In the Noah story, the flood was a huge tsunami wave that covered a third of the earth after a planet came too close, causing a gravitation shift that broke off an Antarctic ice shelf.
The leader, Anu, was going to leave the slaves to their fate because he was angry that Sumerians had been mating with them, but two sympathetic Sumerian genetic engineers showed a favorite, Noah how to build a submarine, and he took animal DNA onboard, not adult animals.
Ohferpetessake...why does it have to be aliens Or some kinda Gawd? How about just People trying to make their lives safer, easier, less precarious?
I like to read those kinds of ancient aliens books for fun. I'm not sure I believe any of it, though, even if some of it makes a weird kind of sense.
Eric Von Daniken was popular for a brief time decades ago but quickly fell out of favor when most everything he said was debunked one way or the other. Basically, Von Daniken believed in "aliens of the gaps" rather than in the "god of the gaps." Whenever he came across something he couldn't explain, and believe me he didn't try very hard, he claimed aliens did it. He also had a very condescending view of ancient people, believing they were dumb and incompetent, and had to have help from an alien intelligence to do anything impressive.
The Bible does not contain descriptions of space ships. It contains fantastical imagery that could be explained by a primitive author struggling to describe a spaceship, but it also and more likely could be that they were just making shit up. "Making it up" is far more likely than either gods or aliens, and it's a far simpler explanation. There are other mildly more complicated explanations that are still far simpler and more likely than gods or aliens, such as people facilitating their imagination via altered states of consciousness such as religious ecstasy or intoxicants, or recording continually embellished verbal traditions that had been evolving for generations already.
Holy books always use vague prose and imagery that can act as a "fit" or "pattern match" to whatever the reader wants / needs it to. The canonical example for me personally was a Bible teacher I recall from my childhood who was teaching about a passage from The Revelation describing "hornets with long hair" plaguing people from the skies. The teacher, who was a proficient chalk artist, drew these as modern fighter jets with contrails. To her it was "obvious" that this is what the author of Revelation was attempting to describe. I'm sure that her 10th century counterpart had some other "obvious" explanation that didn't involve fighter jets. And I'm pretty sure the original author was just conjuring ominous and frightening imagery for his little campfire story.

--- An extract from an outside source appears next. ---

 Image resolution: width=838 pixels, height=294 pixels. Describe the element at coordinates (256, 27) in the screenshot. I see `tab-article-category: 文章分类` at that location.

Ha ha ha ha ha ha ha ha ha ha ha ha ha ha ha ha haha ha ha ha ha ha ha ha ha ha ha ha ha ha ha haha ha ha ha ha ha ha ha ha ha ha ha ha ha ha haha ha ha ha ha ha ha ha ha ha ha ha ha ha ha ha.
Von Daniken is a fraud. He doesn't provide any concrete evidence for any of his claims (because there isn't any.) He starts from the assumption that the events of the bible actually happened, but were misunderstood by the witnesses. First, he doesn't present any proof that those events occurred, and he goes on to not present any evidence to support his interpretation of those events.
Sorry, Erik von Daniken fails to attain credibility at every level.
Some of his theories were pretty sketchy but some of them made sense too, especially if you set aside the accepted theories that many PHD's had the foundations on. Science is supposed to be objective but the nature of the human mind is to work within the constructs that have come before and it takes a sea change for even minor changes to happen.
Ehh. I find science more reliable and less guess work. Although science changes with proof, that is acceptable. Von Daniken is too akin to religious beliefs and believers; they make ideas to fit the facts or change the facts to fit the ideas, which ever works best for their preconceived notions.